What the task asks:
Everything below from the line with "Executive Committee Minutes (1212, 2067)" to the last line, both included, is to be written out exactly, with nothing added.

Data for processing:
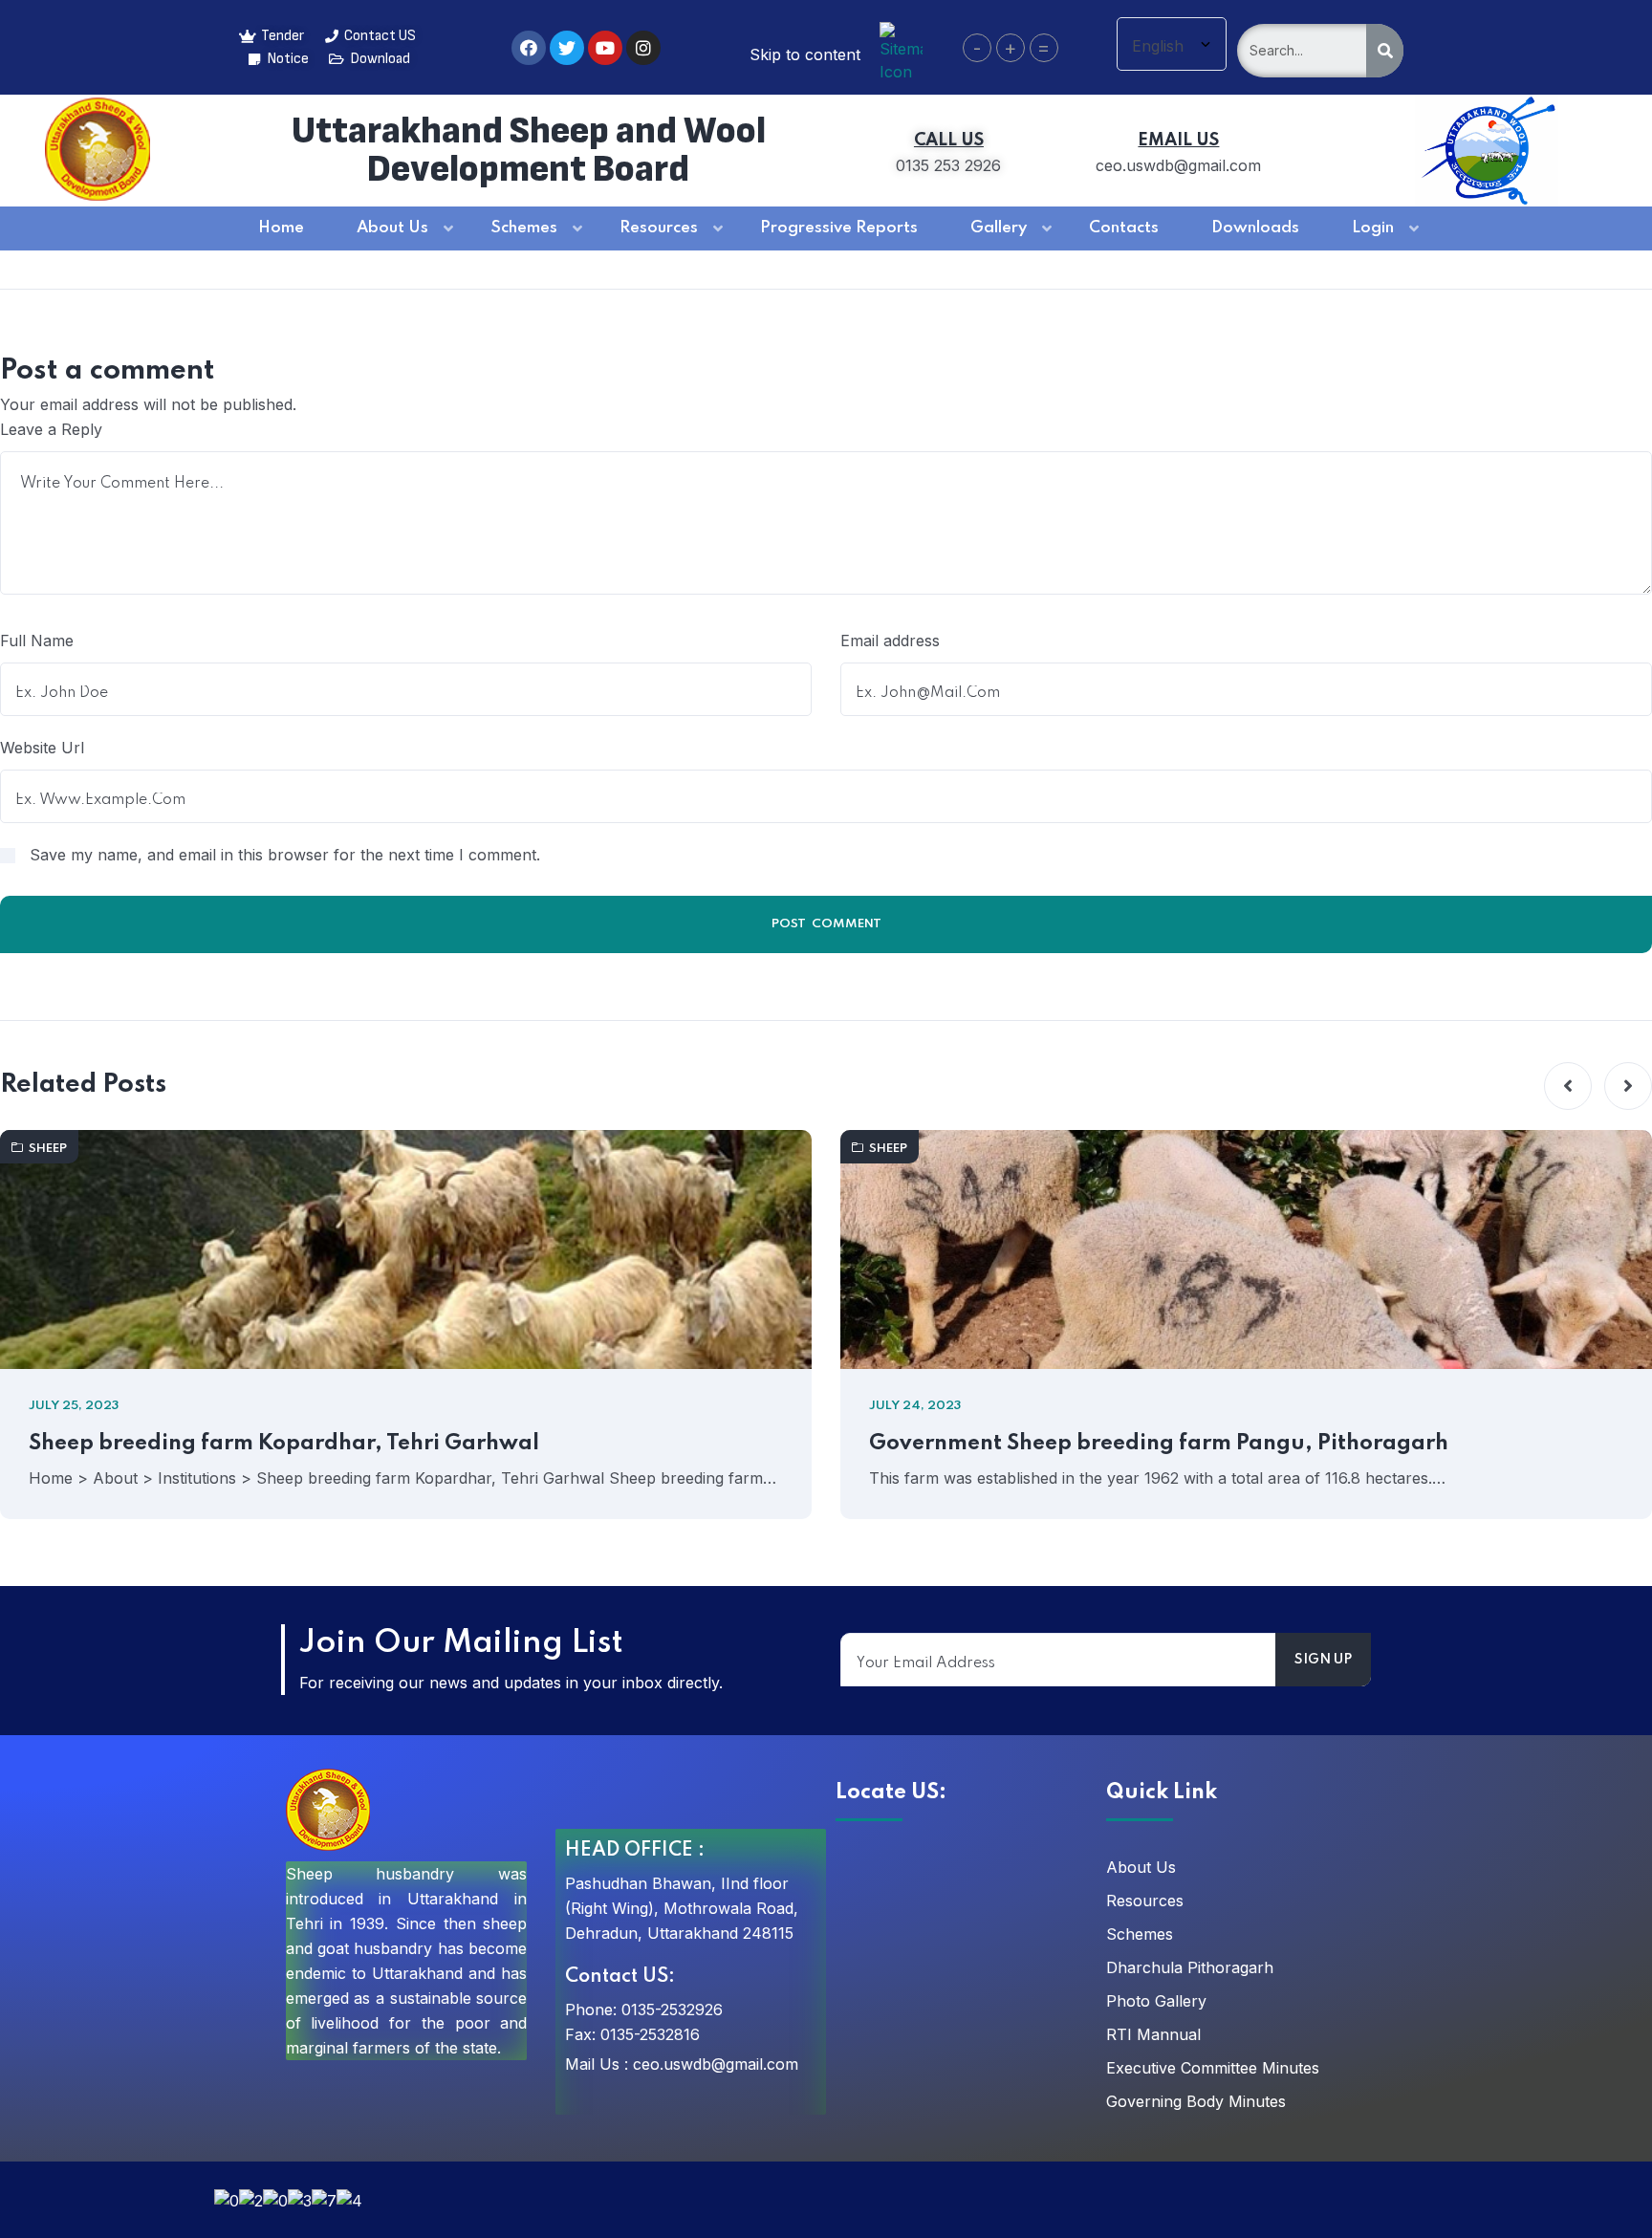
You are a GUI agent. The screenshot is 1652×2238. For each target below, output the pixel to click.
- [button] (977, 47)
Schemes (1139, 1934)
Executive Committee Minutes (1212, 2067)
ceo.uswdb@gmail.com (715, 2064)
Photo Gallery (1156, 2000)
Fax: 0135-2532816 (632, 2034)
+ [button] (1010, 47)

Expected output:
Executive Committee Minutes (1212, 2067)
ceo.uswdb@gmail.com (715, 2064)
Photo Gallery (1156, 2000)
Fax: 0135-2532816 (632, 2034)
+ [button] (1010, 47)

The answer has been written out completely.